2-7-31.授業 魔法学
いつもより比較的真面目なラルフは、黒板に書きながら話し始めた。
「まず、属性について話すぞ。属性の種類は、炎・水・氷・土・重力・風・次元・電・緑・光・闇・回復だ。ま、他にもあるがね。それぞれ、個人が使える属性は、親からの遺伝継承と先天的に発現する属性で決まる。これから例を挙げるぞ。」
カッカッカッとリズム良くチョークで黒板に文字が刻まれる。
「父=火。母=風。この子供が継承として扱える属性が火・風。火のみ。風のみ。この3パターンだ。父=火。母=火の場合、継承するのは火のみだ。ただし、この場合は他の火属性よりも強化された火を操る事が出来る。極属性【火】って感じだ。この星、魔法街でのエリートを目指す家系は、同属性のみで婚姻を繰り返し、極属性として力を付けていく家系が多いな。但し、今の話は簡略化した例だ。基本的に父親も母親も継承属性2つと先天的属性の1つを持ってるから、2人合わせて合計で6つの属性の内2つの属性が継承属性になる。あ、一応誤解が無いように言っとくが、継承属性で父親の属性を2つ継承って事は無いぞ。あくまでも父親から1つ、母親から1つだ。」
ラルフは教室を見回してまだ寝ている生徒がいない事を確認すると、満足そうに頷いて再び話し始めた。

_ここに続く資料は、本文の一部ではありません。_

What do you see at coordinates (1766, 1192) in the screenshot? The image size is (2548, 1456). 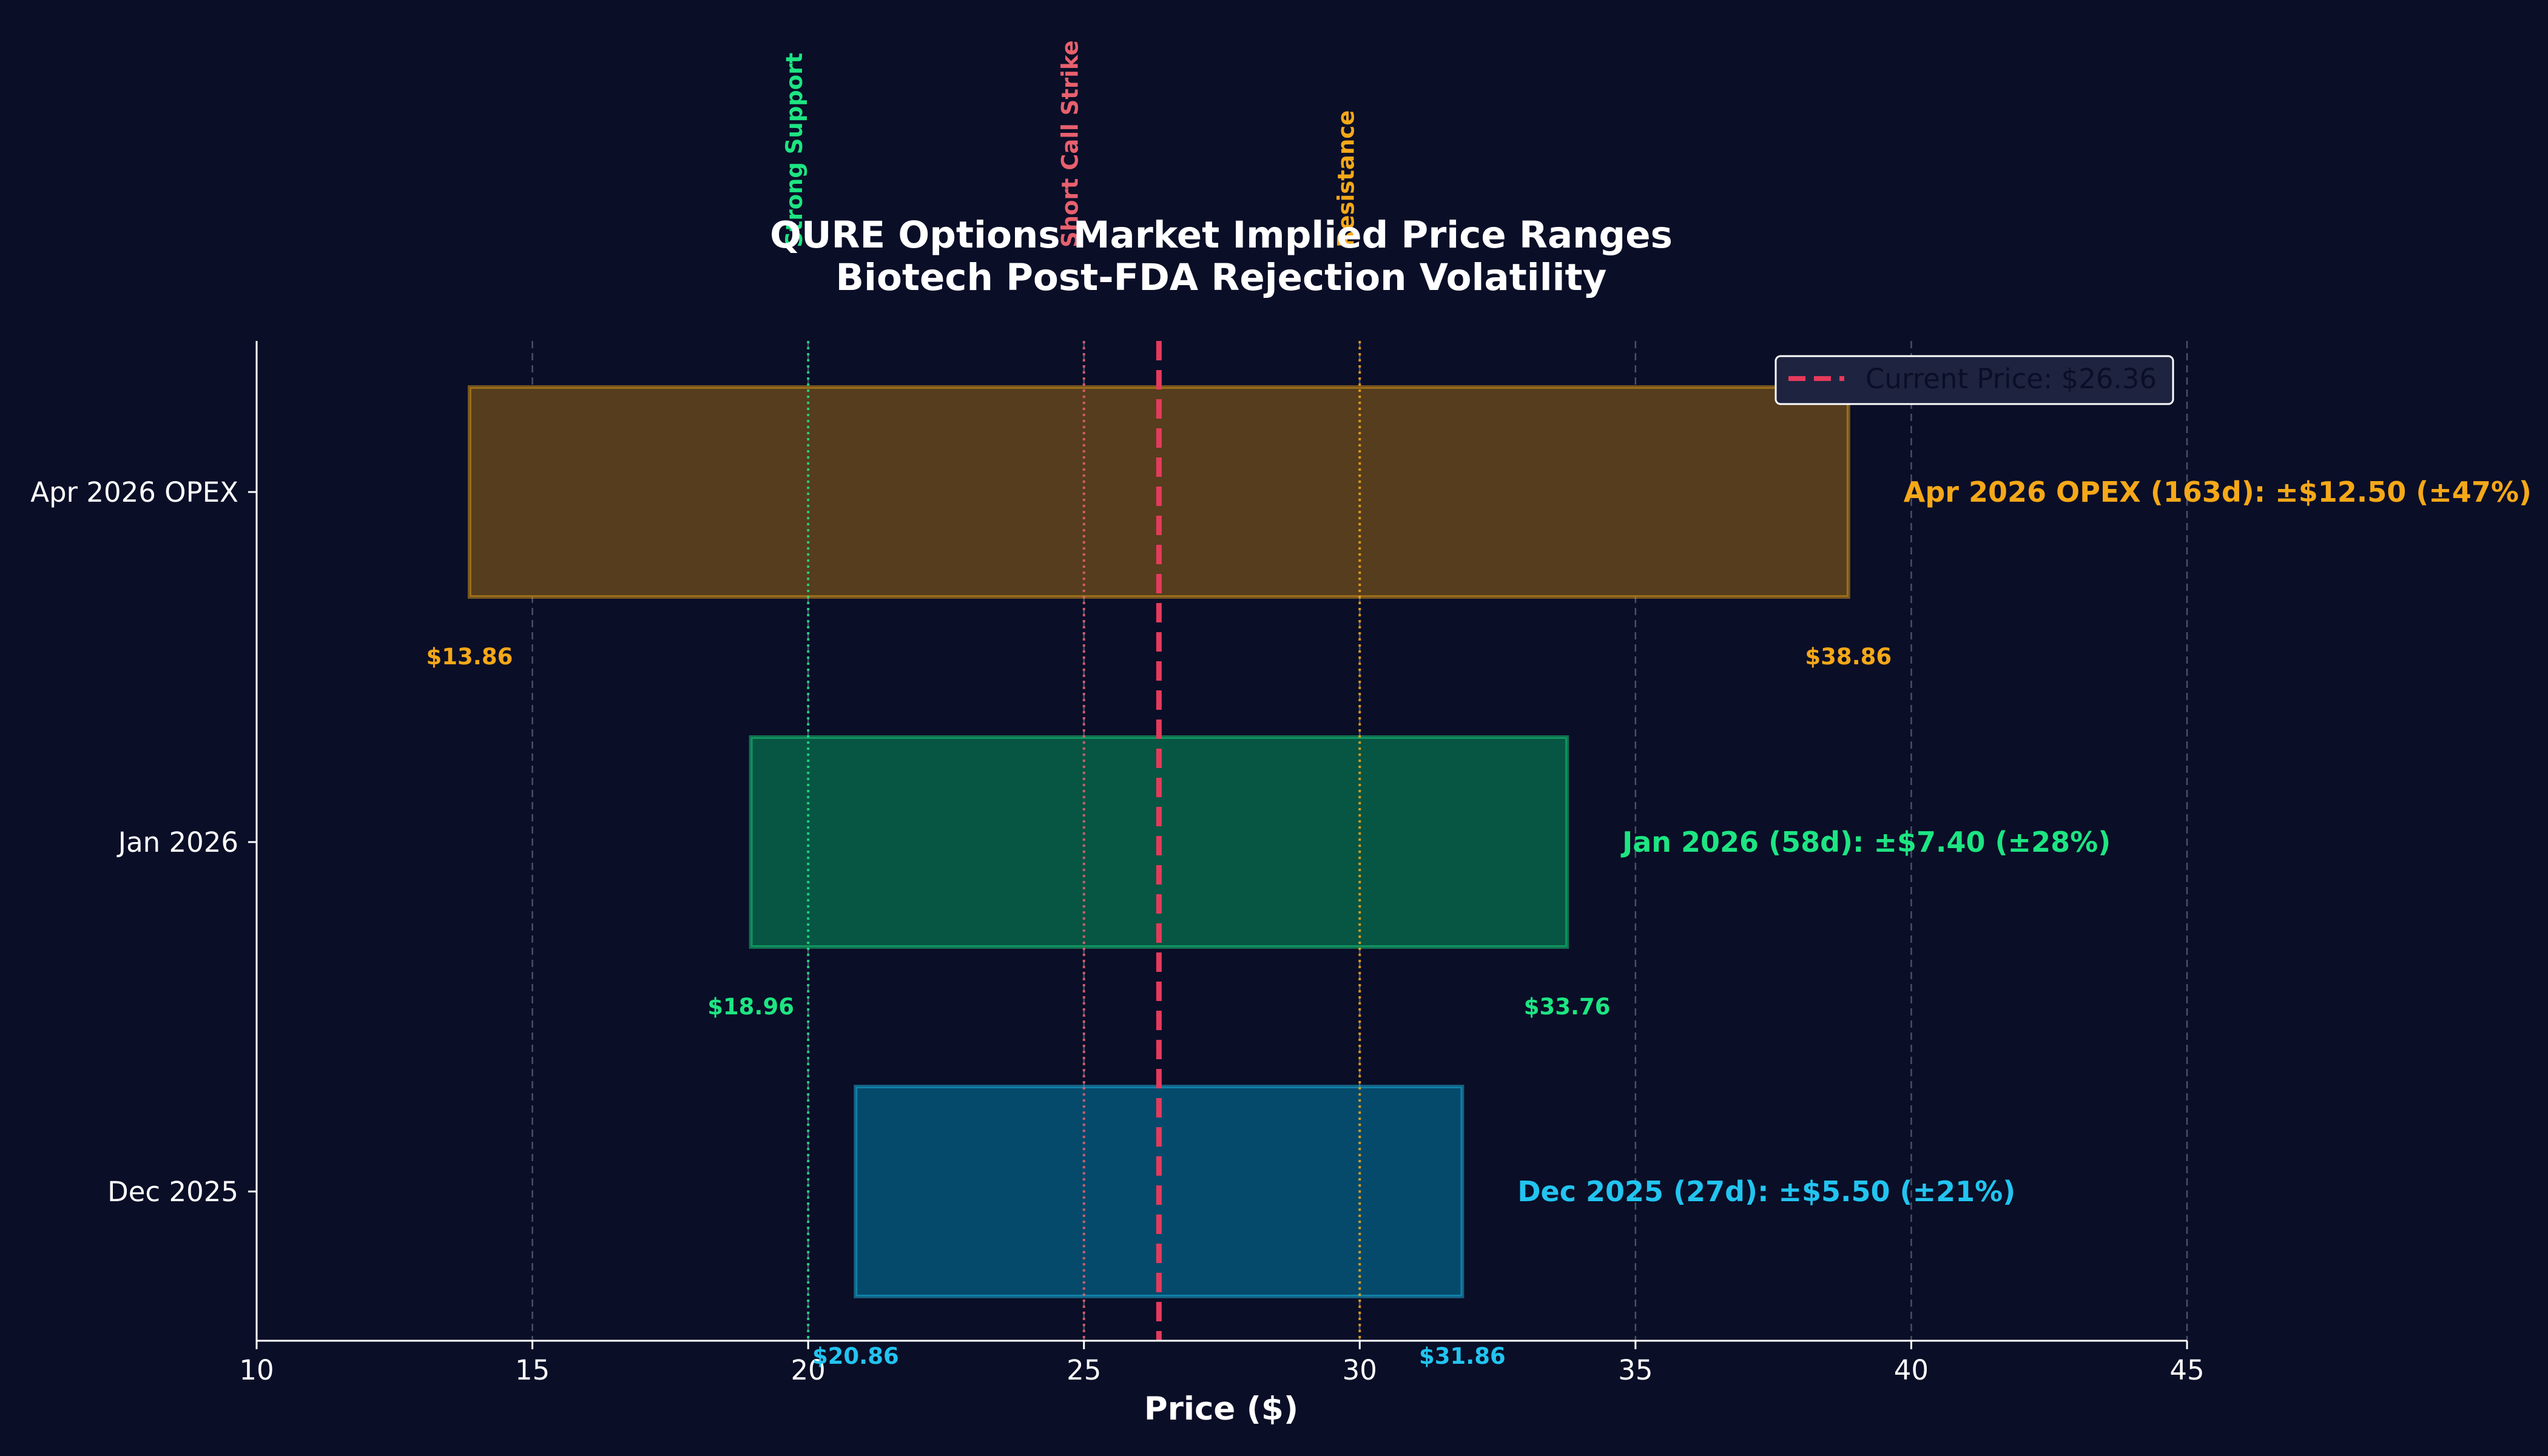 I see `range-annotation-dec-2025: Dec 2025 (27d): ±$5.50 (±21%)` at bounding box center [1766, 1192].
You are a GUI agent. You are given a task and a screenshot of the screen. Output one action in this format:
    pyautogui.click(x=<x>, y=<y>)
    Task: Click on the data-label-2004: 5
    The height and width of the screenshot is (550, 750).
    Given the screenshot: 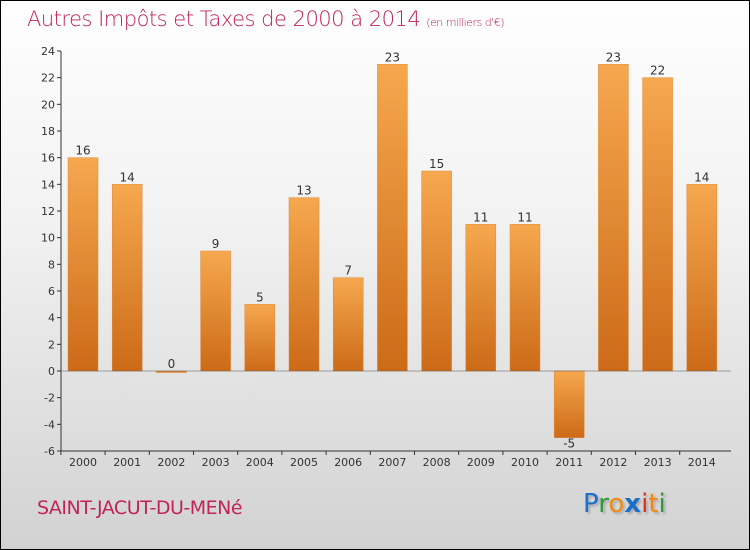 What is the action you would take?
    pyautogui.click(x=260, y=297)
    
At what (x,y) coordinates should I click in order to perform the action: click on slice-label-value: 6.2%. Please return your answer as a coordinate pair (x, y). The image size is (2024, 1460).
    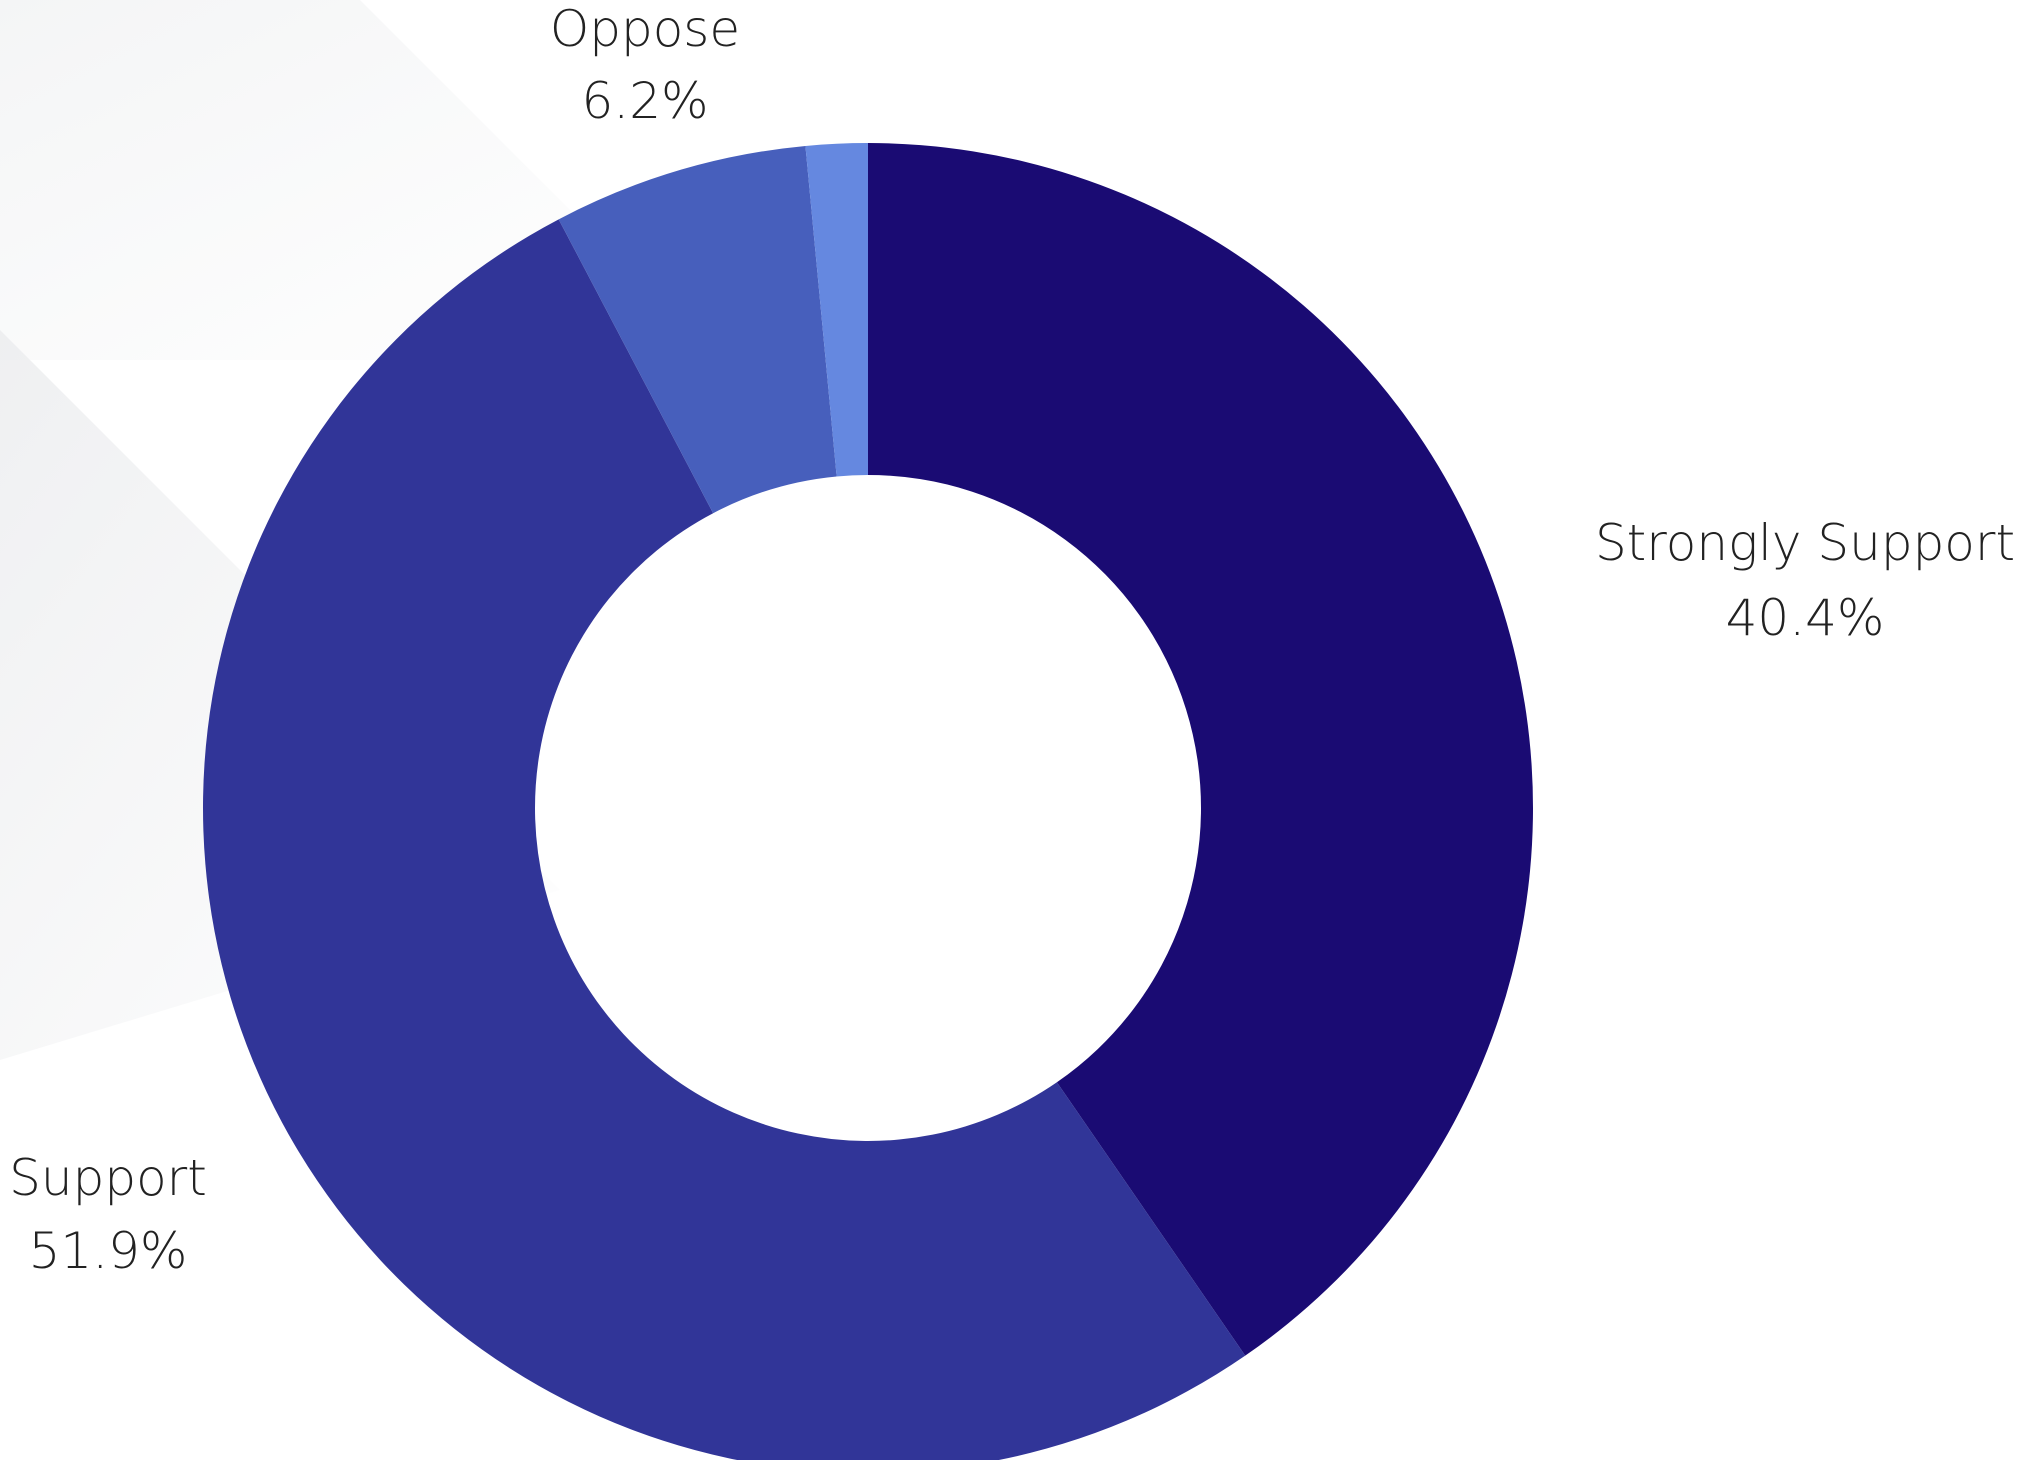
    Looking at the image, I should click on (644, 101).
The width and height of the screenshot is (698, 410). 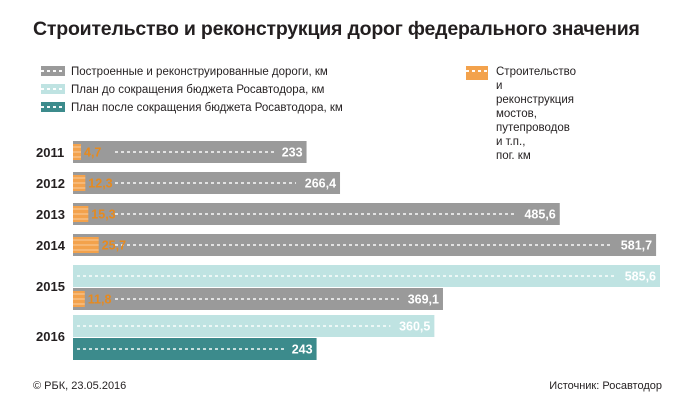 I want to click on value-label-plan_before-2015: 585,6, so click(x=640, y=277).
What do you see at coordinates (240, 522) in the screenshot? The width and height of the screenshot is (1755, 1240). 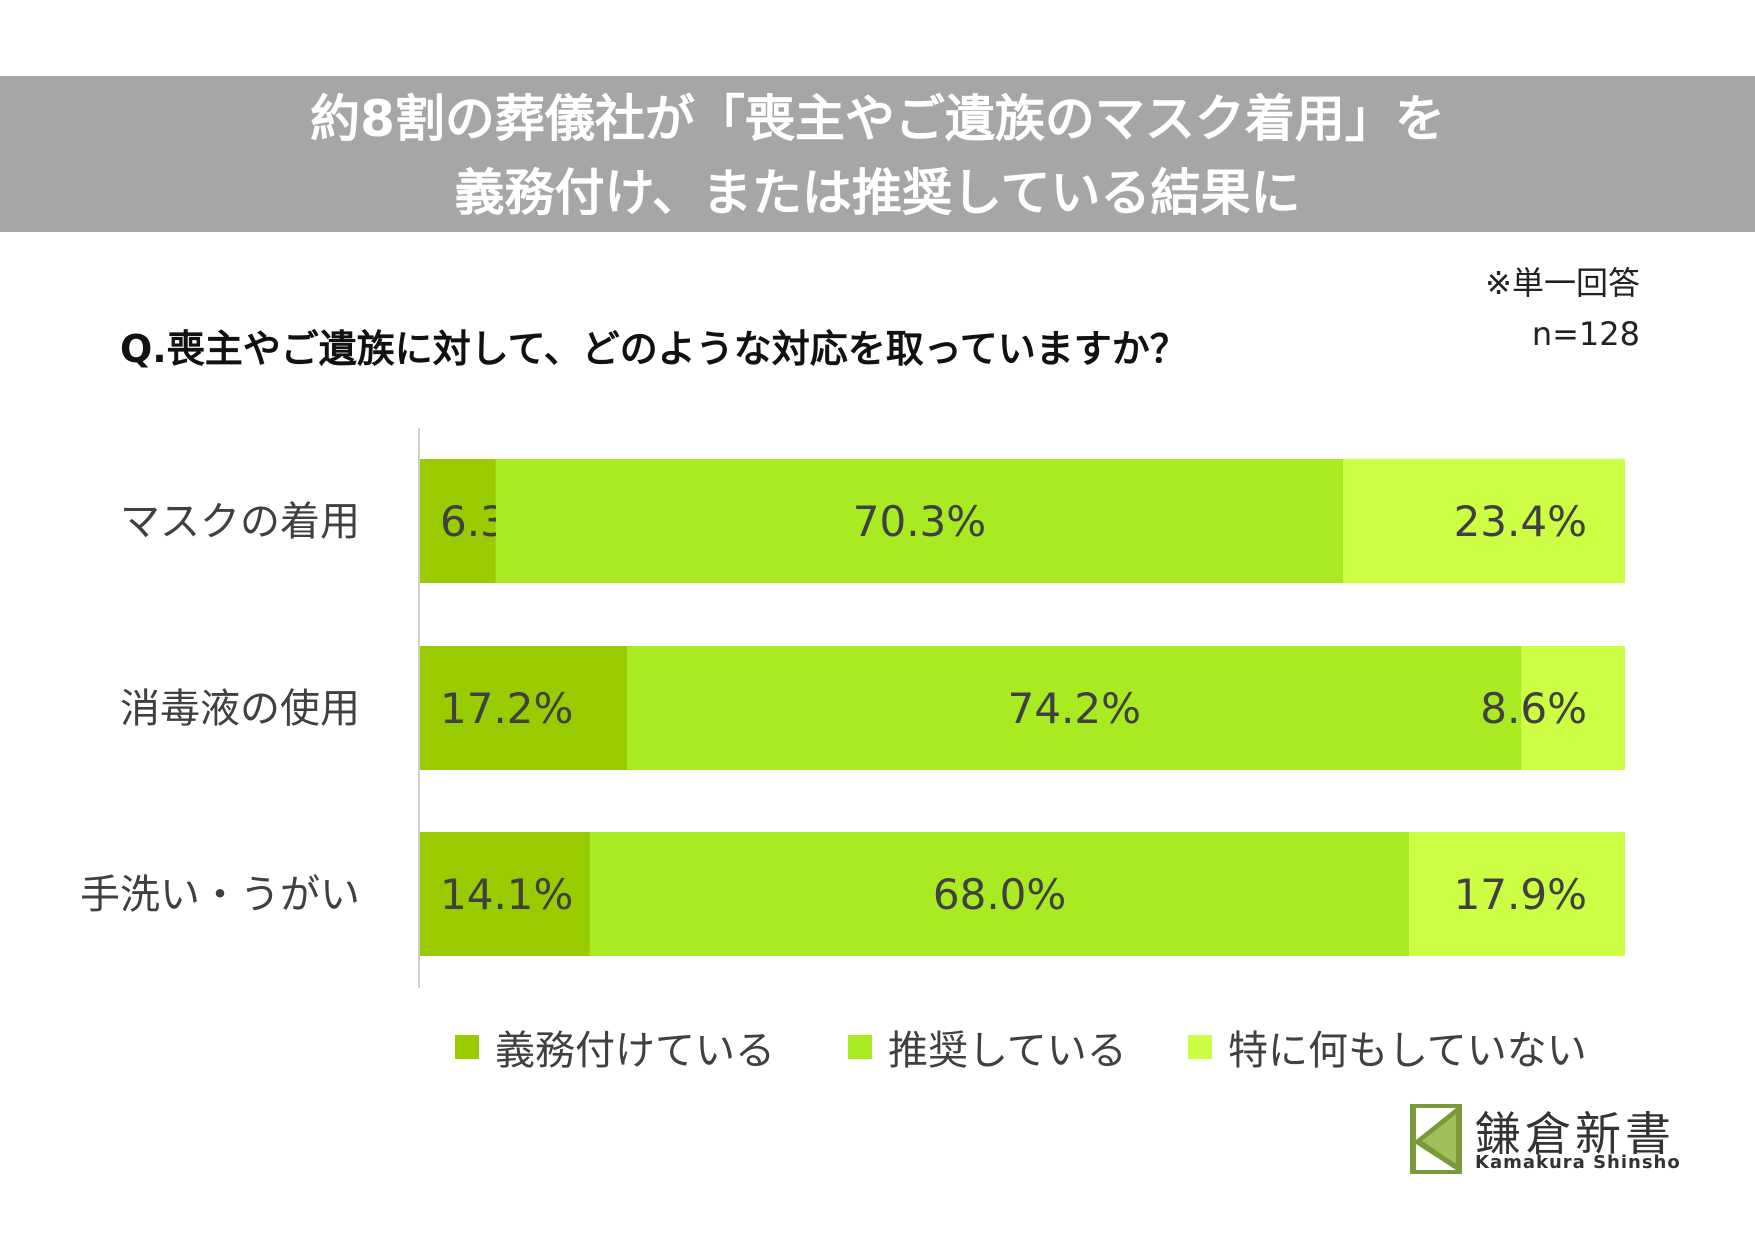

「でだ、以上の遺伝継承に子供が生まれつき持っている先天的属性が加わる。この先天的属性は、何の属性が発現するかは決まっていない。産まれて、その能力が発現するまで分からない訳だな。もちろん、先天的属性も後の子供には遺伝継承するぞ。両親からの継承属性と、子供の先天的属性が全て同じだった場合、とてつもなく強い極属性が誕生するって事だ。例えば、普通の極属性【水】が、極属性【雫】になるんだ。極属性うちのクラスにも何人かいるだろ。」
ラルフはクラスの生徒を見回すが、特に誰も反応をしないので、龍人からは誰が極属性かは分からなかった。そもそも、よくよく考えてみれば自分の属性が良く分からない。
「これらの属性に、付加する形で属性を手に入れる事ができる。その方法を契約と呼んでいる。契約する相手として、龍・獣・鳥・悪魔・天使などが挙げられるぞ。例えば、炎の獣の代表格として知られている炎獣イフリートと契約すると、炎の属性を手に入れるって事だ。極属性【炎】が、イフリートと契約し、その力を行使している間だけ、真極属性【炎】になる。属性【炎】なら、極属性【炎】だな。ま、必ずそうなるわけでもないから、あくまでも一例として捉えておけよ。ま、基本的に自分の属性以外の相手と契約するパターンは非常に稀なんだよな。中々相手が契約に応じてくれない事が多いんだ。だから基本的には同じ属性の相手と契約して、その力を行使する時に上位属性に変化するってのが一般的だ。」
「余談にはなるが、伝説の属性ってのも存在している。それが無属性だ。属性が無いって意味じゃないぞ。無にする属性だ。消滅魔法とも呼ばれているかな。全ての魔法を無効化し、全ての物質を消滅させるとされているが…あくまでも伝説上の属性だ。この属性の所有者は現時点では確認されていない。そもそも、なんで無属性の存在が語り継がれてるのかが俺からしたら謎だけどな。んな反則級の属性がある訳ねぇっての。」
両手を横に広げて肩を竦めるラルフは思いついた様に手をポンっと叩く。
「おっと、そもそも属性ってのはなんなのかを説明してなかったな。んーと、誰かに説明してもらうか。分かる奴いるか?」
すると、教室の中央からゆっくりと手が挙がった。その人物は、先ほど学級委員に立候補したルーチェだ。